▶ PROVIDED PASSAGE
------------------------------

Merge pull request #74 from r-Norge/fix/lyrics

fix lyrics command
r-Norge · Feb 12, 2023 · 768bc49 · 768bc49
2 parents b605de8 + 7612881
commit 768bc49
Show file tree

Hide file tree

Showing 3 changed files with 77 additions and 41 deletions.
diff --git a/localization/en_en/music.yaml b/localization/en_en/music.yaml
@@ -85,3 +85,4 @@ errors:
   right_channel: You need to be in the right voice channel
   my_channel: You need to be in my voicechannel
   full_channel: The channel is currently full
+  missing_api_key: API key is missing
diff --git a/localization/nb_no/music.yaml b/localization/nb_no/music.yaml
@@ -85,3 +85,4 @@ errors:
   right_channel: Du må være i riktig kanal
   my_channel: Du må være i samme stemmekanal som meg
   full_channel: Den kanalen er full
+  missing_api_key: API-nøkkel mangler
diff --git a/musicbot/cogs/music/__init__.py b/musicbot/cogs/music/__init__.py
@@ -9,7 +9,6 @@
 from lavalink.models import AudioTrack
 
 import asyncio
-import json
 import re
 import urllib.parse as urlparse
 from typing import List, Optional, Tuple
@@ -635,69 +634,104 @@ async def _history(self, ctx):
     @commands.cooldown(1, 5, commands.BucketType.guild)
     @commands.command(name='lyrics')
     async def _lyrics(self, ctx, *query: str):
+        """ Search for lyrics of a song """
+        # Check for API key
+        if not (genius_access_token := self.bot.APIkeys.get('genius')):
+            return await ctx.send(ctx.localizer.format_str('{errors.missing_api_key}'))

------------------------------

▶ STORED ROWS
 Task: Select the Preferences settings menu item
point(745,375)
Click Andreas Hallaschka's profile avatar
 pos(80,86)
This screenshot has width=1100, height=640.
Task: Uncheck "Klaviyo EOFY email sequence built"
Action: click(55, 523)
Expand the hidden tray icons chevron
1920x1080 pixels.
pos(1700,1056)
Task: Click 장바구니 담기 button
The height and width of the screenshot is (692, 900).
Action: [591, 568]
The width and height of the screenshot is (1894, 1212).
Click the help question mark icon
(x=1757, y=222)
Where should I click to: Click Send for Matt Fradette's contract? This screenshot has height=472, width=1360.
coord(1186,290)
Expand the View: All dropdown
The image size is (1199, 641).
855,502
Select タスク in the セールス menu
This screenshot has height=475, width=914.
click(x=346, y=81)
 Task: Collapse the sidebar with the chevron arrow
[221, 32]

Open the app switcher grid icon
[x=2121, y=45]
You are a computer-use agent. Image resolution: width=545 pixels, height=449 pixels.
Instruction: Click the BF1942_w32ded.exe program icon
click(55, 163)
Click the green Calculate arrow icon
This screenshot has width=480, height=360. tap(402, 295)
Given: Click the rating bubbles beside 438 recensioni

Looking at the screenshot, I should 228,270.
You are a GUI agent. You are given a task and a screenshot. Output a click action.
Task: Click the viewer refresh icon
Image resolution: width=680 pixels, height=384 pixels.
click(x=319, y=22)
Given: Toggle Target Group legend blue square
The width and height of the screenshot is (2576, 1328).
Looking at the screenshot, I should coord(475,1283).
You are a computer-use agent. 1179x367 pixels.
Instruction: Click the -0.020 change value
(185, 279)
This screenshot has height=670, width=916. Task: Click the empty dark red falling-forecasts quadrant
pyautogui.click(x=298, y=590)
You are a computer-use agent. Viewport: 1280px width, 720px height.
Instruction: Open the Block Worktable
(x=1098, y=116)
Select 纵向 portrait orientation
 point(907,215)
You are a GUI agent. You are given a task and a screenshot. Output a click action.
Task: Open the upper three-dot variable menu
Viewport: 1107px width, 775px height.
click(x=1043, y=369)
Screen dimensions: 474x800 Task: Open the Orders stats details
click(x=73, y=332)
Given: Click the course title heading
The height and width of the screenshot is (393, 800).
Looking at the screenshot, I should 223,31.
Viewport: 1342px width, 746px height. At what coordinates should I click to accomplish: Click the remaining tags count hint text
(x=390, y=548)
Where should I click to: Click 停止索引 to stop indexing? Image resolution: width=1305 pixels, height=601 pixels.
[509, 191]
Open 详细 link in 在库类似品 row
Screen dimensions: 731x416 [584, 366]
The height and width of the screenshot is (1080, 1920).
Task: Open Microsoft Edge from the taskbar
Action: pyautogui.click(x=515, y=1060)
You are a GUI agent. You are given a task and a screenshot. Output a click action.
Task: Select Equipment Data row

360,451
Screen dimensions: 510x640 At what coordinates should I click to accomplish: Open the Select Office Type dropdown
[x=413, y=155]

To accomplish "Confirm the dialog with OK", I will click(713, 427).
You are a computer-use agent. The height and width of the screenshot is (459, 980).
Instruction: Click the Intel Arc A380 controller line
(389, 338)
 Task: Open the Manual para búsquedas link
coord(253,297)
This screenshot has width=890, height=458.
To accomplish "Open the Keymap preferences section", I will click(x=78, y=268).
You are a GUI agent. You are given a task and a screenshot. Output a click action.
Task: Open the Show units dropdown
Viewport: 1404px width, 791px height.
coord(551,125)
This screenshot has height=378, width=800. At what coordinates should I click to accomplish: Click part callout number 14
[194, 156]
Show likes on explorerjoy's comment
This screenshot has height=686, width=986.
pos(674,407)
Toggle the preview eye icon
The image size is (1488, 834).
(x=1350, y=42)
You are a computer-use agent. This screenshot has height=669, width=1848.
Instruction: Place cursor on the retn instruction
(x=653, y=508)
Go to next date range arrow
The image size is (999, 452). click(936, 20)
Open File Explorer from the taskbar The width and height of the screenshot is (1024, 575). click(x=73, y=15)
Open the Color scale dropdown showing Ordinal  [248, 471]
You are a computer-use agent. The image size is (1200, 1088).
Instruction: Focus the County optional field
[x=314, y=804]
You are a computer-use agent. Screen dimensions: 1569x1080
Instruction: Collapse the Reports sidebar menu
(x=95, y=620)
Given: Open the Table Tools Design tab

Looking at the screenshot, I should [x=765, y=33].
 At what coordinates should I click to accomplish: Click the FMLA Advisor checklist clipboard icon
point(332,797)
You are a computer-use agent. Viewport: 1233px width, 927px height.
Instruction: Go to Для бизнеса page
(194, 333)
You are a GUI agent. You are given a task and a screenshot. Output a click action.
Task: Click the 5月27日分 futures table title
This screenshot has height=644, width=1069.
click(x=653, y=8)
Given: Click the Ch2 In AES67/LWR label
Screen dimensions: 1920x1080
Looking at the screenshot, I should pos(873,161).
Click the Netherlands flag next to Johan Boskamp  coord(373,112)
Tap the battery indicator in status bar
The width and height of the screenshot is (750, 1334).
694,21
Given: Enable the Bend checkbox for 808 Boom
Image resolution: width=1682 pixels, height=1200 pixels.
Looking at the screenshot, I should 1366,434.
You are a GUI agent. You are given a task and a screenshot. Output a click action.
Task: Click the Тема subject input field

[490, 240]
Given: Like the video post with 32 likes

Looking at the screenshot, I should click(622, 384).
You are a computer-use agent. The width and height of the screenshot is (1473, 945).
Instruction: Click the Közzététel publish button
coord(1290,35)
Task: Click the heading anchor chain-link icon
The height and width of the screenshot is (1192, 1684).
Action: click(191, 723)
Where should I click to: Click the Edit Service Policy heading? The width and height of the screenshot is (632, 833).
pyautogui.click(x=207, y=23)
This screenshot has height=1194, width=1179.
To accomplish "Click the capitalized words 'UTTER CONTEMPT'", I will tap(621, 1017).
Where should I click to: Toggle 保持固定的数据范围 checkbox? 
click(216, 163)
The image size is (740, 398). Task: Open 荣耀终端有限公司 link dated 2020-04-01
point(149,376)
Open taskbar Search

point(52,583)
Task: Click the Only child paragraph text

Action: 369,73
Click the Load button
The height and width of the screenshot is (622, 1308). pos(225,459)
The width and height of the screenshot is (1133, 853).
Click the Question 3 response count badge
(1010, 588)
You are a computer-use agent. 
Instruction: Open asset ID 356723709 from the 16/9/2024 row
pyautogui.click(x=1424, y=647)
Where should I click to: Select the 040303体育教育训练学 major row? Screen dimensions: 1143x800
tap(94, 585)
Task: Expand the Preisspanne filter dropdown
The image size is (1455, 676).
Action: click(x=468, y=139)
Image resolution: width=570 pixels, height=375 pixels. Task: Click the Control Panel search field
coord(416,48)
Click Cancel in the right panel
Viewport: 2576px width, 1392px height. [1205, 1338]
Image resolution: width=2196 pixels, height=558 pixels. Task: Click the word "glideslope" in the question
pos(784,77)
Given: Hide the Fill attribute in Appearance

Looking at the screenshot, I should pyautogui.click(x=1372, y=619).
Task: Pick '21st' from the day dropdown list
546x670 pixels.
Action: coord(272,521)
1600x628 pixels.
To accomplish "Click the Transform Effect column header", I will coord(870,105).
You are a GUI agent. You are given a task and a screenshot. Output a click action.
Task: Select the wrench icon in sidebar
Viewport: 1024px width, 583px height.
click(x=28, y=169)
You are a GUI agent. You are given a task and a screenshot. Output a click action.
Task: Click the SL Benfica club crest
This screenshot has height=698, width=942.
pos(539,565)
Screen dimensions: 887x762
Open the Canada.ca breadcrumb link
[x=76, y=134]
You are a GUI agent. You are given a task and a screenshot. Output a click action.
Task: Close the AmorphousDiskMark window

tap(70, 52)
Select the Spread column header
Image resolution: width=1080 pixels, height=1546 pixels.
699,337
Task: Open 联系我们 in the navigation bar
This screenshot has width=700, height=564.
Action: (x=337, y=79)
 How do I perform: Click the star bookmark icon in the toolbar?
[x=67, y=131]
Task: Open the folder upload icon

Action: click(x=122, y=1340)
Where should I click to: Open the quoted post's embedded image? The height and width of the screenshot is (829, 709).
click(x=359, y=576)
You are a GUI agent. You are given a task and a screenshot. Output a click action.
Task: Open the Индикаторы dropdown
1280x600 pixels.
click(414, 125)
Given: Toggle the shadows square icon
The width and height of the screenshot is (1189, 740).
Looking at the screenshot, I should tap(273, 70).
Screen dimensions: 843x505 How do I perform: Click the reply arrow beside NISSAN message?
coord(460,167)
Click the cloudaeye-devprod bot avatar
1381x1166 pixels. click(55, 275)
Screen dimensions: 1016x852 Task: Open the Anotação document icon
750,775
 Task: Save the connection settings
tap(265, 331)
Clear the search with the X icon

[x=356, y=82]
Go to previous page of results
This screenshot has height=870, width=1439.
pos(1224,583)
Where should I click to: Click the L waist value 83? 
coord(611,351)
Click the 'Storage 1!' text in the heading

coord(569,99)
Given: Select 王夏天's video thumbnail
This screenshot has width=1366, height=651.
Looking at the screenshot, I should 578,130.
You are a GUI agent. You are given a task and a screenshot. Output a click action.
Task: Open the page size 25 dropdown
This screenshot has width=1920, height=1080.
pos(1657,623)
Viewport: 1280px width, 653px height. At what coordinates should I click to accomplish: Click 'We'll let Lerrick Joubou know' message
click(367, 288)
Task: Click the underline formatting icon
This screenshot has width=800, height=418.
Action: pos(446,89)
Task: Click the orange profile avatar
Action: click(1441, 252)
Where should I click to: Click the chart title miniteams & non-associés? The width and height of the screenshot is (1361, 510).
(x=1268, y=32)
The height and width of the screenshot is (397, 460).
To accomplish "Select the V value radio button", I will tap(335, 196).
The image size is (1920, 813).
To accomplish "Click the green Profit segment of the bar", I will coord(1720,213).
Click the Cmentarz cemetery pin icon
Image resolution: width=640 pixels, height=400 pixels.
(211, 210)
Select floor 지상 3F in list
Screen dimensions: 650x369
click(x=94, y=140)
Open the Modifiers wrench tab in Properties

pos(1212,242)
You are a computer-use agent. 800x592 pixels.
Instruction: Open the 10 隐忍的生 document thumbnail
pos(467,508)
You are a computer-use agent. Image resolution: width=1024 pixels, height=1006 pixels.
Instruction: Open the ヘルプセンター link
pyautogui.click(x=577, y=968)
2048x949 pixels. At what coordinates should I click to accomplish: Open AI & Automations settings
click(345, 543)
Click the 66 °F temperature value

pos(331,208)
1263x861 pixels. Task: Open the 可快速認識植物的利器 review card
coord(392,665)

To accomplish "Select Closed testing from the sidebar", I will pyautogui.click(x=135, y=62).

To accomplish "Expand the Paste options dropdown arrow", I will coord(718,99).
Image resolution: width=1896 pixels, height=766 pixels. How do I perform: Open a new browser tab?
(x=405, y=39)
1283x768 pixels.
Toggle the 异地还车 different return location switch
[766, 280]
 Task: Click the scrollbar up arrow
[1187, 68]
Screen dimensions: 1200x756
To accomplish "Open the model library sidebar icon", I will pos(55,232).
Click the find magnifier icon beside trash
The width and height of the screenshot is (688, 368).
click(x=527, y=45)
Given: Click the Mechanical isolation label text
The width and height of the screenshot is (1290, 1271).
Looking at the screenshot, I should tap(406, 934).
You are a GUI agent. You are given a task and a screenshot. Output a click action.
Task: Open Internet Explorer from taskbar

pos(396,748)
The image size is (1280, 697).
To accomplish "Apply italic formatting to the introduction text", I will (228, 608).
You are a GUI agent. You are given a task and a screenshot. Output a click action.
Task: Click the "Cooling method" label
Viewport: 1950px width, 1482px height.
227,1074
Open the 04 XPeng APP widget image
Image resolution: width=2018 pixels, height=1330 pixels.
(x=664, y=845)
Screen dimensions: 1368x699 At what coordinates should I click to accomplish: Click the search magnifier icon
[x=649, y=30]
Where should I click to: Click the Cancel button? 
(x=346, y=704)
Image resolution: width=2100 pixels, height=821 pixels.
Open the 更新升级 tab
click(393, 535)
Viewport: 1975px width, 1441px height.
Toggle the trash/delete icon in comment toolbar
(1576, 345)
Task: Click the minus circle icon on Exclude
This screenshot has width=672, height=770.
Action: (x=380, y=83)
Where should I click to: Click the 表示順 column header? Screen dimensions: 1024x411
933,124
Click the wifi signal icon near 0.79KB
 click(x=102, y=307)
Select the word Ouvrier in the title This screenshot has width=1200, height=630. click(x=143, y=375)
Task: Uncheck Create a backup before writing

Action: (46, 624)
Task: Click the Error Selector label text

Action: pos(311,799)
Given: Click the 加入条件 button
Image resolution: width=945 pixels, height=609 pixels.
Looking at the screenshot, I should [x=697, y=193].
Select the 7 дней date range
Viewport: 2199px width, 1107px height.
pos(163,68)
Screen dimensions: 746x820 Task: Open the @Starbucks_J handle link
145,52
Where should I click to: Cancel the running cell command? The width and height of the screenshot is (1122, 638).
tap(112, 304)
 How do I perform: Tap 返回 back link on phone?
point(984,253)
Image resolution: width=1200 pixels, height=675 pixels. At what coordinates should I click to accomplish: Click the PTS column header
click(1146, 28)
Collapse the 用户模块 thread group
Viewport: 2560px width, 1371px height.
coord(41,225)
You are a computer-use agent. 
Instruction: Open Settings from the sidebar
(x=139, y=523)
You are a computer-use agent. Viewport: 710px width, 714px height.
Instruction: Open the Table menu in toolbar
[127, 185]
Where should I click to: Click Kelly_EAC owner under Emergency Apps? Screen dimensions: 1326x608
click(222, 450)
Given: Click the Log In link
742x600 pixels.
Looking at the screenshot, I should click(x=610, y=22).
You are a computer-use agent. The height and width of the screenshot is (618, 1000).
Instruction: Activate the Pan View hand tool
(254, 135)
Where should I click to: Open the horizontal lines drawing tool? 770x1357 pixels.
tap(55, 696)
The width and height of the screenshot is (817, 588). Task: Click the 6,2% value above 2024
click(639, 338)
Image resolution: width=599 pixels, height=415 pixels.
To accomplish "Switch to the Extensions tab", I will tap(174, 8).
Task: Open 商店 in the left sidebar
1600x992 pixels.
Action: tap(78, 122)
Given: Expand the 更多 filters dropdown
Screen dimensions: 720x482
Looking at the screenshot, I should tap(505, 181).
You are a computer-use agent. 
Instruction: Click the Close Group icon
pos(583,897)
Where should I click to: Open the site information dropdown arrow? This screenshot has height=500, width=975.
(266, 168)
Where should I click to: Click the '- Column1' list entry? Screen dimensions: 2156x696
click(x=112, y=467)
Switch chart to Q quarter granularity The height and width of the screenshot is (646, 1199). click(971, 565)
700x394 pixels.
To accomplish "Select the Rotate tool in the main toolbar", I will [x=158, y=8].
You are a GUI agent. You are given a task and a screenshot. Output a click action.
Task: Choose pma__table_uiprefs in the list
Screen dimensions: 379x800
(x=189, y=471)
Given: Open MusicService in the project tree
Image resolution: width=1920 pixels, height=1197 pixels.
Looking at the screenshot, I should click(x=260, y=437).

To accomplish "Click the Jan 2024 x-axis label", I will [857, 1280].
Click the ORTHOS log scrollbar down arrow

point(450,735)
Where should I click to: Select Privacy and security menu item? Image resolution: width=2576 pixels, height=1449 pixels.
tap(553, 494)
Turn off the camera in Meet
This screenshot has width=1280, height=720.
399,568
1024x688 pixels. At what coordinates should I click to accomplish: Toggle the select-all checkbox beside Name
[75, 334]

------------------------------

▶ GIVEN TASK 1
From the commit page:
(a) How many changed files does the commit show?
(b) What is the Norwegian text for missing_api_key?
(c) Which import line is removed from musicbot/cogs/music/__init__.py?
▶ GIVEN TASK 2
Rewrite the part of the commit page between "Merge pull request" and "and 41 deletions.", inclusive, replacing "changed files" with "modified files".

▶ COMPLETE ANSWER 1
(a) 3
(b) API-nøkkel mangler
(c) import json

▶ COMPLETE ANSWER 2
Merge pull request #74 from r-Norge/fix/lyrics

fix lyrics command
r-Norge · Feb 12, 2023 · 768bc49 · 768bc49
2 parents b605de8 + 7612881
commit 768bc49
Show file tree

Hide file tree

Showing 3 modified files with 77 additions and 41 deletions.